Lucas Cranach el Joven - Resurrección hijo de la viuda de Naim |
Los milagros de nuestro Señor y Salvador Jesucristo conmueven, es verdad, a todos los creyentes que los escuchan, pero a unos y a otros de muy diversa manera. Pues los hay que, impresionados por sus milagros corporales, no aciertan a intuir milagros mayores; otros, en cambio, los prodigios que escuchan realizados en los cuerpos, los admiran ahora ampliamente realizados en las almas.
Al cristiano no ha de caberle la menor duda de que también ahora son resucitados los muertos. Pero si bien es verdad que todo hombre tiene unos ojos capaces de ver resucitar muertos, como resucitó el hijo de esta viuda de que hace un momento nos hablaba el evangelio, no lo es menos que no todos tienen ojos para ver resucitar a hombres espiritualmente muertos, a no ser los que previamente resucitaron en el corazón. Es más importante resucitar a quien vivirá para siempre que resucitar al que ha de volver a morir.
De la resurrección de aquel joven se alegró su madre viuda; de los hombres que cada día resucitan espiritualmente se regocija la Madre Iglesia. Aquél estaba muerto en el cuerpo; éstos, en el alma. La muerte visible de aquél visiblemente era llorada; la muerte invisible de éstos ni se la buscaba ni se la notaba.
La buscó el que conocía a los muertos: y conocía a los muertos únicamente el que podía devolverles la vida. Pues de no haber venido el Señor para resucitar a los muertos, no habría dicho el Apóstol: Despierta tú que duermes, levántate de entre los muertos y Cristo será tu luz. Oyes que duerme cuando dice: despierta tú que duermes: pero comprende que está muerto cuando escuchas: Levántate de entre los muertos. Muchas veces se llama durmientes a los visiblemente muertos. Y realmente, para quien es capaz de resucitarlos, todos duermen. Para ti, un muerto es un muerto sin más: por más que lo sacudas, por más que lo pellizques, por más que le pegues no se despierta. Para Cristo, en cambio, dormía aquel muchacho a quien dijo: ¡Levántate!, e inmediatamente resucitó. Nadie despierta tan fácilmente en el lecho, como Cristo en el sepulcro.

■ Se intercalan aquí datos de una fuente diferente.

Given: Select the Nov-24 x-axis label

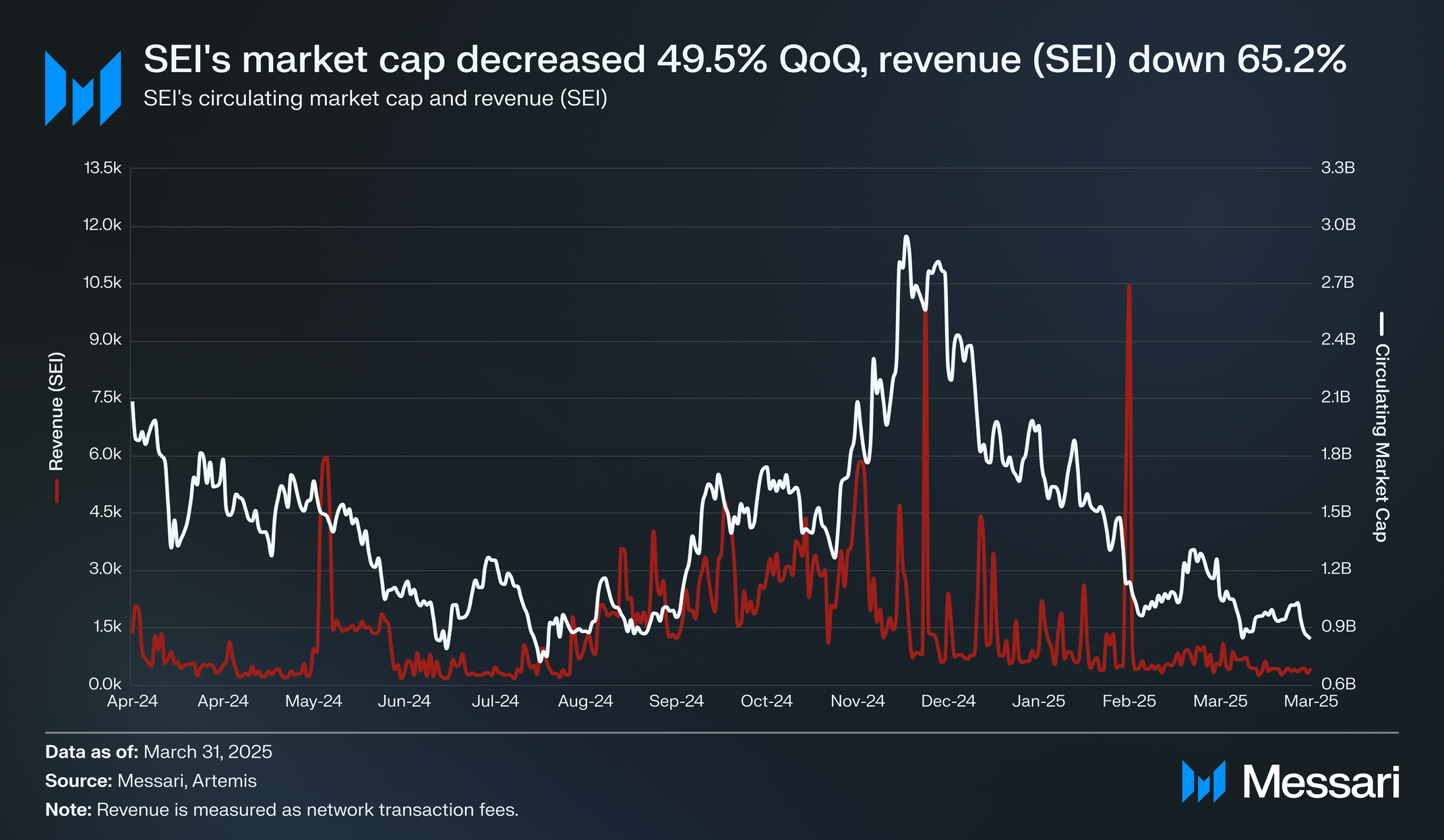Looking at the screenshot, I should point(858,701).
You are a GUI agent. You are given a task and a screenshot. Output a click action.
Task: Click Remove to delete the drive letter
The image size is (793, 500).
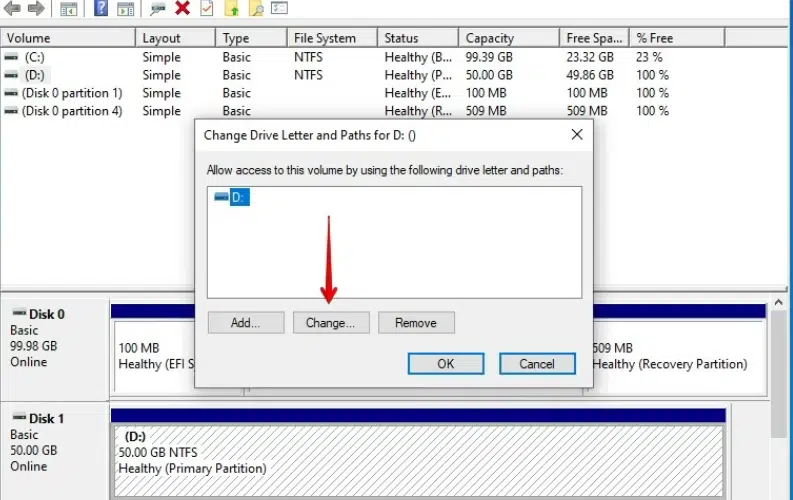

Nuestro Señor Jesucristo quería que se entendiera también espiritualmente lo que hacía corporalmente. Pues no acudía al milagro por el milagro, sino para que lo que hacía fuese admirable para los testigos presenciales y verdadero para los hombres intelectuales.
Pasa lo mismo con el que, no sabiendo leer, contempla el texto de un códice maravillosamente escrito: pondera ciertamente la habilidad del copista y admira la delicadeza de los trazos, pero ignora su significado, no capta el sentido de aquellos rasgos: es un ciego mental de buen criterio visual. Otro, en cambio, encomia la obra de arte y capta su sentido: éste no sólo puede ver, lo que es común a todos, sino que, además, puede leer, cosa que no es capaz de hacer quien no aprendió a leer. Así ocurrió con los que vieron los milagros de Cristo sin comprender su significado, sin intuir lo que en cierto modo insinuaban a los espíritus inteligentes: se admiraron simplemente del hecho en sí; otros, por el contrario, admiraron los hechos y comprendieron su significado. Como éstos debemos ser nosotros en la escuela de Cristo.